[Excerpt provided]
• • •

"Wisdom, with hindsight." Wisdom by johngayton
Wisdom Travel Guide: 3 reviews and 7 photos
After a very pleasant overnight stop at Big Timber, with Hamilton as our next destination, we decided to let the weather make our route decisions for us. Two choices: After Butte, continue on I 90 until Missoula then go south on US 93; or go south on I 15, cross country through the Big Hole Valley on the 43 and go north on US 93. Choices, choices.
There were snow warnings, but the driving conditions were perfect, blue skies and dry roads. We filled up with gas at Whitehall, and decided from there: the shorter route through The Big Hole, looking to stop at Wisdom for lunch and that should leave us about a 2 hour drive to Hamilton.
This is Steinbeck country. Although not California, it still brings to mind "Of Mice and Men" but not so much the book as the poem and Burns' line, "...gang aft agley."
So much for planning!
Crossing between I 15 and US 93 the 43 is THE scenic route, following The Big Hole River, through Divide, Dewey, Wisdom and then up the Chief Joseph Pass to join the highway. Winding our way through the valley there are signs of recent snowfall but the roads are clear apart from some light drifts. To reassure us we pass the snowplough going in the other direction and on arriving at Wisdom the first building of note was, "The Big Hole Crossing Restaurant". That seemed an ideal place to stop for lunch.

• • •

[Dataset]

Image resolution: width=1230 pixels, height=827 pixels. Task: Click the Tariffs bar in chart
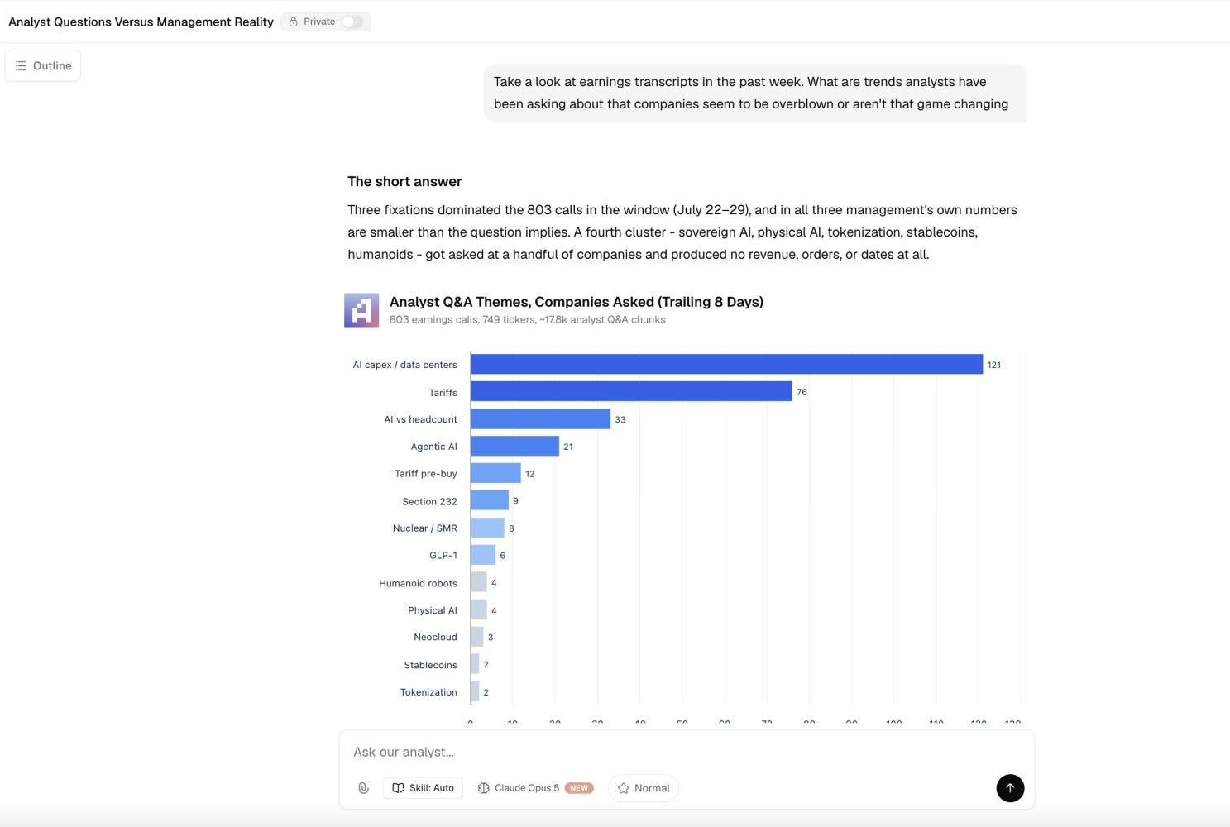click(632, 391)
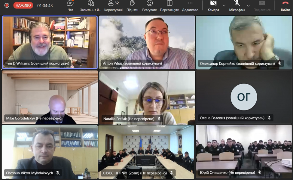Open Запитання й відповіді panel

pyautogui.click(x=90, y=6)
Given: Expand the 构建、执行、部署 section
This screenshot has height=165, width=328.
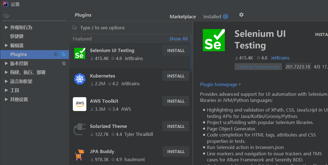Looking at the screenshot, I should click(x=6, y=73).
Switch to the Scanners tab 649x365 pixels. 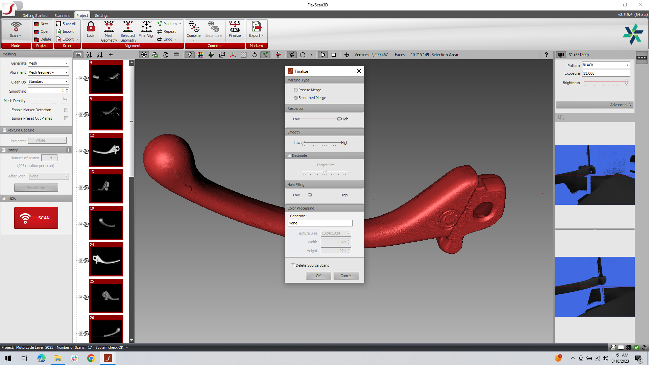point(62,16)
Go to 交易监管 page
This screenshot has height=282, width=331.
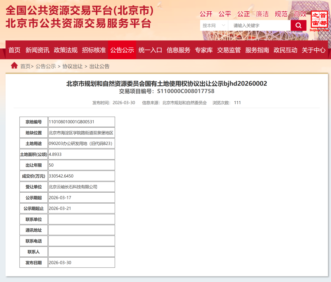coord(229,50)
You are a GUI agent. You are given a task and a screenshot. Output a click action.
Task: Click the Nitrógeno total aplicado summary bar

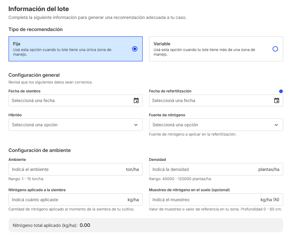pyautogui.click(x=146, y=225)
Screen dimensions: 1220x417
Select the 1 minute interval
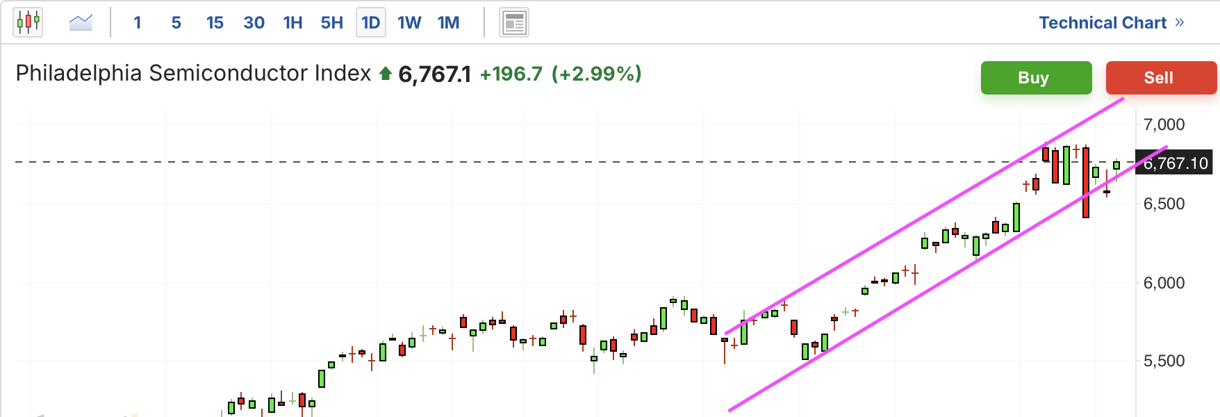[x=138, y=23]
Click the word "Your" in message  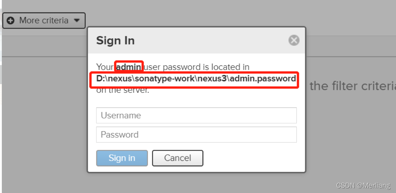[106, 67]
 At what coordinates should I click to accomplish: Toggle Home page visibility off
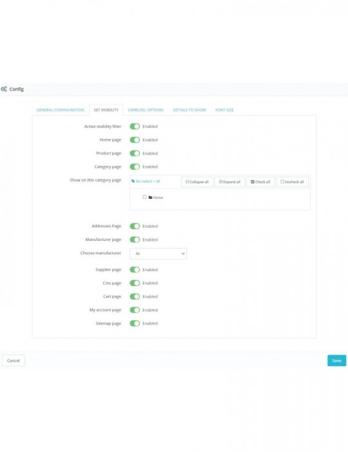tap(135, 140)
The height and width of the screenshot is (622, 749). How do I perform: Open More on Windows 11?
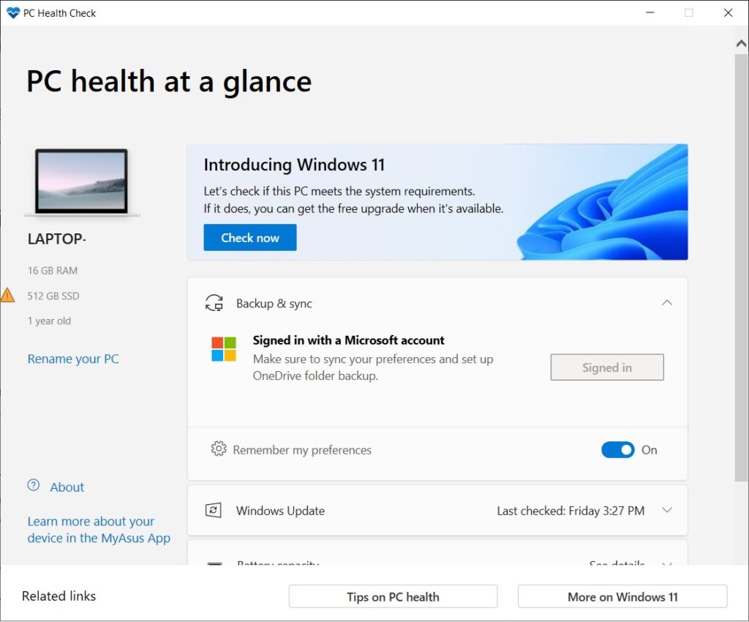[x=622, y=596]
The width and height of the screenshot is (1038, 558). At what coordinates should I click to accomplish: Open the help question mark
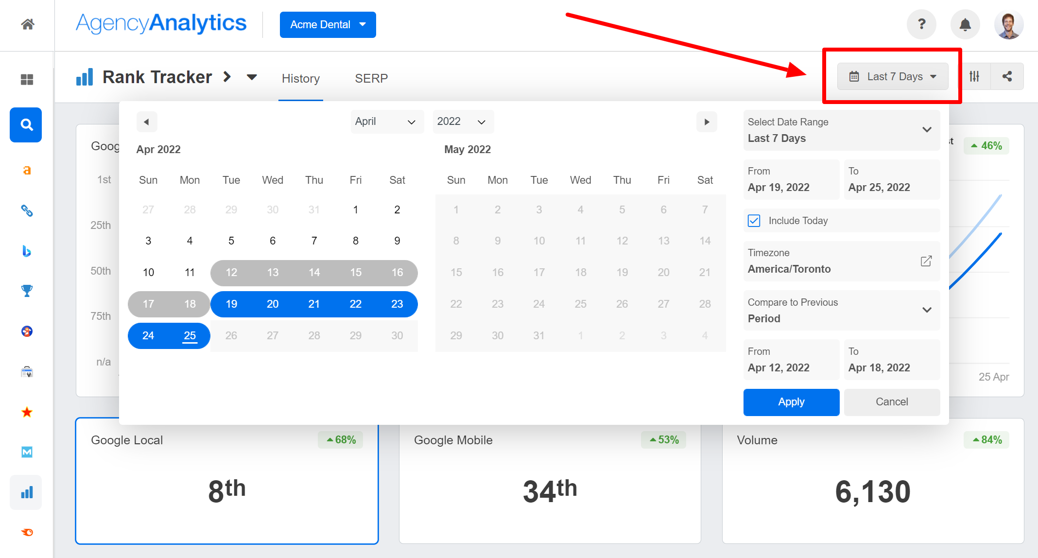[x=921, y=24]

• • •

[Jobs]
• 1. How would you put this sentence from the Wisdom travel review into Spanish: "There were snow warnings, but the driving conditions were perfect, blue skies and dry roads."?
• 2. Can you carry the Wisdom travel review forward, starting right after its last sentence about the lunch stop?

[Answers per task]
• 1. Había avisos de nieve, pero las condiciones para conducir eran perfectas: cielos azules y carreteras secas.

• 2.
Perhaps we should have taken the advice of The Wise River, which departs the roadway and heads south to do its own thing, going uphill all the way to its source in the Pioneer Mountains - OK it actually runs downhill to The Big Hole, but a little poetic licence is allowed here, isn't it?
Excellent lunch - tip will follow. Proper road food - burgers, soup and fries - beer for me! (I did have some food as well!) [this is memo to self- Diablo - OXO - Big Hole Brewery]. Chilled out, we asked the waitress about road conditions ahead - "No problems, they keep the road pretty clear this time of year, my boss has gone to Bozeman for the day."
Off we continue, this is proper America, following the Lewis and Clark Trail. The snow however gets heavier and is drifting across the roadway, thickening with every mile. It is fresh snow, and before us a car is trailblazing, visibility is good and we follow the tracks. The car in front is our good omen, as long as we keep it in sight we are safe. Now the snow is about 4 inches deep, we round a bend and the car is lost to sight. The incline steepens, we are about 3 miles from the highway and alone on the road. The tracks we have been following become filled with fresh snowfall and the car's traction begins to fail, we can neither accelerate nor slow down, the rear starts to duck-tail, drive wheels skidding, losing speed, losing traction. The snow is now very heavy, visibility has deteriorated to perhaps 50 yards in front, the flakes have tangible mass. Outside the crescents of the wipers, the windshield is opaque and then the drive wheels decide they can no longer sustain the battle and we grind to a reverse sort of halt - first we stop going forward, the wheels go into free spin and then the car decides to roll backwards against its own momentum and is not going any further.
The rear settles against the banked up snow behind us, A couple of attempts to go forward result in no forward motion whatsoever, merely a wagtail into the snowbank behind.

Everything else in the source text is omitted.